[Collected data]
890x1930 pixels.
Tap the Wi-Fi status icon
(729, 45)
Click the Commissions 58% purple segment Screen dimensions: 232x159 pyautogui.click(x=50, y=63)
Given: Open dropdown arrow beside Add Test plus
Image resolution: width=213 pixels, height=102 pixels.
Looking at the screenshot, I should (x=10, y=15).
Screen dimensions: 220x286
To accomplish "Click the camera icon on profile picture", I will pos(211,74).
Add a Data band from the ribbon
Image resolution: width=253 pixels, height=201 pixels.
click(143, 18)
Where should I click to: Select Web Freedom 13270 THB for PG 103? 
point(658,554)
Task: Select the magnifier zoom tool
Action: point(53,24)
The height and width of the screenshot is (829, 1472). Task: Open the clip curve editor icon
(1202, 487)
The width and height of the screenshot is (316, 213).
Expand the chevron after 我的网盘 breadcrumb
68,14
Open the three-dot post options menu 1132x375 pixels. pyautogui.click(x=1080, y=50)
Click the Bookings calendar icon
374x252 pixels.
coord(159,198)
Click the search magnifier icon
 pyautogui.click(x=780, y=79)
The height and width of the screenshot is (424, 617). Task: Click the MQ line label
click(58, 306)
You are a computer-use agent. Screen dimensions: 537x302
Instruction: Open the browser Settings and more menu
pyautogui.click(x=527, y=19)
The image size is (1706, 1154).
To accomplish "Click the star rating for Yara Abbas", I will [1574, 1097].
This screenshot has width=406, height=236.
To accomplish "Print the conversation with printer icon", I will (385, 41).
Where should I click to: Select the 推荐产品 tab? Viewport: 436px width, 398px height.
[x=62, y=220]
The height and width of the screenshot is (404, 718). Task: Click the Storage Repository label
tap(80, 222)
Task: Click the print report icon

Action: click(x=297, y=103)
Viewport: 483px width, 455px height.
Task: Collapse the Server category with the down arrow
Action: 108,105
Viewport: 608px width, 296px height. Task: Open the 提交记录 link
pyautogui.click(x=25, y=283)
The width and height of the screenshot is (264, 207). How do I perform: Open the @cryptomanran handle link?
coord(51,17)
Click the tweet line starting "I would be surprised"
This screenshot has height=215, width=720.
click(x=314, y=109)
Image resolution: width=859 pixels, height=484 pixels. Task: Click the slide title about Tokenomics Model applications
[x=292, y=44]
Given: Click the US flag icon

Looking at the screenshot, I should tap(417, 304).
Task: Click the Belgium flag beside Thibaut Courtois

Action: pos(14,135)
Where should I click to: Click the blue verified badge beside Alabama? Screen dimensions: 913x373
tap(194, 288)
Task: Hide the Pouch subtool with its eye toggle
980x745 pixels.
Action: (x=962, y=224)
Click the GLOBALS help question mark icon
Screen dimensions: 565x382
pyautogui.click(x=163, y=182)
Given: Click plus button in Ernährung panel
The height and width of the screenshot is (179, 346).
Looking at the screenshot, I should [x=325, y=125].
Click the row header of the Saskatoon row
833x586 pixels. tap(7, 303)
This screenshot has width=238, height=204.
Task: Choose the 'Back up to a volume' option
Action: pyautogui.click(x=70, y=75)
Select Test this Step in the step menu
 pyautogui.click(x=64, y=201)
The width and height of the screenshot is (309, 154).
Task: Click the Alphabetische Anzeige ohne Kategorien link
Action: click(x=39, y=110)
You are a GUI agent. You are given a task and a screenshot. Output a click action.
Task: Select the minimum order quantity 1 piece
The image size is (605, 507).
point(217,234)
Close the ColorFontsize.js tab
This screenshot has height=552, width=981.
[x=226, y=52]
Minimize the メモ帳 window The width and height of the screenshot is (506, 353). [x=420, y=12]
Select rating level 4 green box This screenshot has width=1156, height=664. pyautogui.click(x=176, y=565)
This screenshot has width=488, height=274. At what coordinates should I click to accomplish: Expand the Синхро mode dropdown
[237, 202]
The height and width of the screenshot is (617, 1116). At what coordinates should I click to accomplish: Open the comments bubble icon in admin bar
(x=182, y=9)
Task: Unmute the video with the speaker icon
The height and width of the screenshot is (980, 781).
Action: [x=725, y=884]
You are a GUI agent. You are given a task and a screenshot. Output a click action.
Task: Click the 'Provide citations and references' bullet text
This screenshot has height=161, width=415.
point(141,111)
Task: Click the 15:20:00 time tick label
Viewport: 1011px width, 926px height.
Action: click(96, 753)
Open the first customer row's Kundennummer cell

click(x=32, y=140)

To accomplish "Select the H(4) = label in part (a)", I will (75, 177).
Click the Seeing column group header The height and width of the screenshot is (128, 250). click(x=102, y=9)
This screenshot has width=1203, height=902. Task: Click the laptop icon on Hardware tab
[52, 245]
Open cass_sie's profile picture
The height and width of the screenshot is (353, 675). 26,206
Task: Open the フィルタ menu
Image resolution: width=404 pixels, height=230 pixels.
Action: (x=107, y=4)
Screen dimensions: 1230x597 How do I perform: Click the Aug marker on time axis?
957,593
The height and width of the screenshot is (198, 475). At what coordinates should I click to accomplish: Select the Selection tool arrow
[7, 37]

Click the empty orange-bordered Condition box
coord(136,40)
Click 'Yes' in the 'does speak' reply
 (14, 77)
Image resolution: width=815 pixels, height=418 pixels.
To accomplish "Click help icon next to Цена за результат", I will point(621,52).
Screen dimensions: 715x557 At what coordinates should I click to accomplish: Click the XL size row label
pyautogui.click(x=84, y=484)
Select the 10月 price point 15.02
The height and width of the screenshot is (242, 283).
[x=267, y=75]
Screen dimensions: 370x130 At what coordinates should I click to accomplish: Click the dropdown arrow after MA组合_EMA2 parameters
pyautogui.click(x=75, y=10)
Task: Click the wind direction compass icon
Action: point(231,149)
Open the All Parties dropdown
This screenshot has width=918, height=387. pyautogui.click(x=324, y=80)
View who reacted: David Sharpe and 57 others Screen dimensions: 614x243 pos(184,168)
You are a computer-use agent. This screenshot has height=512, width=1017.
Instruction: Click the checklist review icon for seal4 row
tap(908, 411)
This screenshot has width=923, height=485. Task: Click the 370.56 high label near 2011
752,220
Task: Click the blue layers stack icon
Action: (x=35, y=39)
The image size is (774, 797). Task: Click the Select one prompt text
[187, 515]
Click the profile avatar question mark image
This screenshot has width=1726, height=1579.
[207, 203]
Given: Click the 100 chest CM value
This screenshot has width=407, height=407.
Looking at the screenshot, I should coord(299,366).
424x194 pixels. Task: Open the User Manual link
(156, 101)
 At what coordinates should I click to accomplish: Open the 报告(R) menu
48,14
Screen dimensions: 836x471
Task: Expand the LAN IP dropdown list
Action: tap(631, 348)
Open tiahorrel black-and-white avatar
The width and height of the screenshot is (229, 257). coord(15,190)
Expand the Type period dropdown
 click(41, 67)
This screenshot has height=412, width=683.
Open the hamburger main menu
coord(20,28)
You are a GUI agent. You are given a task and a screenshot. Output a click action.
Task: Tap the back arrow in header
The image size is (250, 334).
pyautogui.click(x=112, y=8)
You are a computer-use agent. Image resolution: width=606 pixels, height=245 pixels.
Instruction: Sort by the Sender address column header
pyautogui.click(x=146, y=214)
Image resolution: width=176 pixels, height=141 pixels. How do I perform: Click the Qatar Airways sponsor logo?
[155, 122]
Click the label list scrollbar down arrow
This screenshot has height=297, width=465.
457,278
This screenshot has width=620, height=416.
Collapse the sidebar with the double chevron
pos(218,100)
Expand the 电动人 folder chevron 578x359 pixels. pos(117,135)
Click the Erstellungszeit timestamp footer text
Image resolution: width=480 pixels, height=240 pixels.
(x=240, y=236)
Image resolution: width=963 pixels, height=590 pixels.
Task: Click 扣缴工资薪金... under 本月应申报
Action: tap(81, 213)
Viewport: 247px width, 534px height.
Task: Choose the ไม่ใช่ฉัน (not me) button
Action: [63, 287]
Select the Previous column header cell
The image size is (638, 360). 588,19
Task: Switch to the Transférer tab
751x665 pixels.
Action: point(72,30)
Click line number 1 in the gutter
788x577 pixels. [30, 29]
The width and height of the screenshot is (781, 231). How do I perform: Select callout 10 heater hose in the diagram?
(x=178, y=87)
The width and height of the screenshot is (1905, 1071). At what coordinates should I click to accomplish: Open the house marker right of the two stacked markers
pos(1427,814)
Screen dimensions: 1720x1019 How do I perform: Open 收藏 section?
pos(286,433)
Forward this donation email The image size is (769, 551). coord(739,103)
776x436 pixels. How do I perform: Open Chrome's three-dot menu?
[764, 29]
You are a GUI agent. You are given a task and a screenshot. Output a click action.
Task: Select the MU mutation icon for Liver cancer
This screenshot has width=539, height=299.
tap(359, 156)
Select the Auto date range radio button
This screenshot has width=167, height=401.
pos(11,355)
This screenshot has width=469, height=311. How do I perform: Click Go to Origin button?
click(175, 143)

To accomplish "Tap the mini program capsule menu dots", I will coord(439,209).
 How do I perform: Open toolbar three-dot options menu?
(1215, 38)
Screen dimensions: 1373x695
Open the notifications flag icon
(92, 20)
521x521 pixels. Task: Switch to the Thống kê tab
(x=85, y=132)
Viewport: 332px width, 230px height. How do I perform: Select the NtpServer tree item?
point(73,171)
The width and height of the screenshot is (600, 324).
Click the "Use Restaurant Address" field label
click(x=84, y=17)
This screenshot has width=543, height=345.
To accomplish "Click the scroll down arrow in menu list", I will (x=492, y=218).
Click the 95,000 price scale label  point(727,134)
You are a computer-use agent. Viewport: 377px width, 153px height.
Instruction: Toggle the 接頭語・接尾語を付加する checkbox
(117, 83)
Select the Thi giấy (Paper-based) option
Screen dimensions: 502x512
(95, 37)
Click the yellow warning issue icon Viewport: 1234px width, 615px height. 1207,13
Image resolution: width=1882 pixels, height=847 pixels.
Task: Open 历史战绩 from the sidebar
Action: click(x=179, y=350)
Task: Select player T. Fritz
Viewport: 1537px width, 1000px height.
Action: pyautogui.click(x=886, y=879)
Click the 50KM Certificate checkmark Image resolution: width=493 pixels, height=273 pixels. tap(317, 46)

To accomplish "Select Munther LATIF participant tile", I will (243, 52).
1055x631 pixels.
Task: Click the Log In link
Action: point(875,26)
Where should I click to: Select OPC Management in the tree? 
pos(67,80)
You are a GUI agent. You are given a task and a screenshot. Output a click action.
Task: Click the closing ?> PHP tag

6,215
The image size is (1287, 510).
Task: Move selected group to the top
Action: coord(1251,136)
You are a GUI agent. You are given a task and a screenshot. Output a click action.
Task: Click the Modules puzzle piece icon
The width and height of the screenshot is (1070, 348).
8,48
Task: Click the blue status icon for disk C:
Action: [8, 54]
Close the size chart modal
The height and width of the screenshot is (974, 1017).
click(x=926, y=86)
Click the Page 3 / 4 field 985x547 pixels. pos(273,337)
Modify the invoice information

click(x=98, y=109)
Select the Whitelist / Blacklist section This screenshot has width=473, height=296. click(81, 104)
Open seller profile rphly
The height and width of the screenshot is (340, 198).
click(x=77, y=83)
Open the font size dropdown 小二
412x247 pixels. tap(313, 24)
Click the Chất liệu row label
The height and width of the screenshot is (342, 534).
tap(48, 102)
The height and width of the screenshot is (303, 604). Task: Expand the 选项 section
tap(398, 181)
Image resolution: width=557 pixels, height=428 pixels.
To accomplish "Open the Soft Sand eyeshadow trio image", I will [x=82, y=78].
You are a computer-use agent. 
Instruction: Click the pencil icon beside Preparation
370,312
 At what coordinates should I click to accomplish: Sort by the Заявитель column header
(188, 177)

EXERCISE:
Which of the lines above contain "plus"? Return them all.

EXPECTED ANSWER:
Given: Open dropdown arrow beside Add Test plus
Given: Click plus button in Ernährung panel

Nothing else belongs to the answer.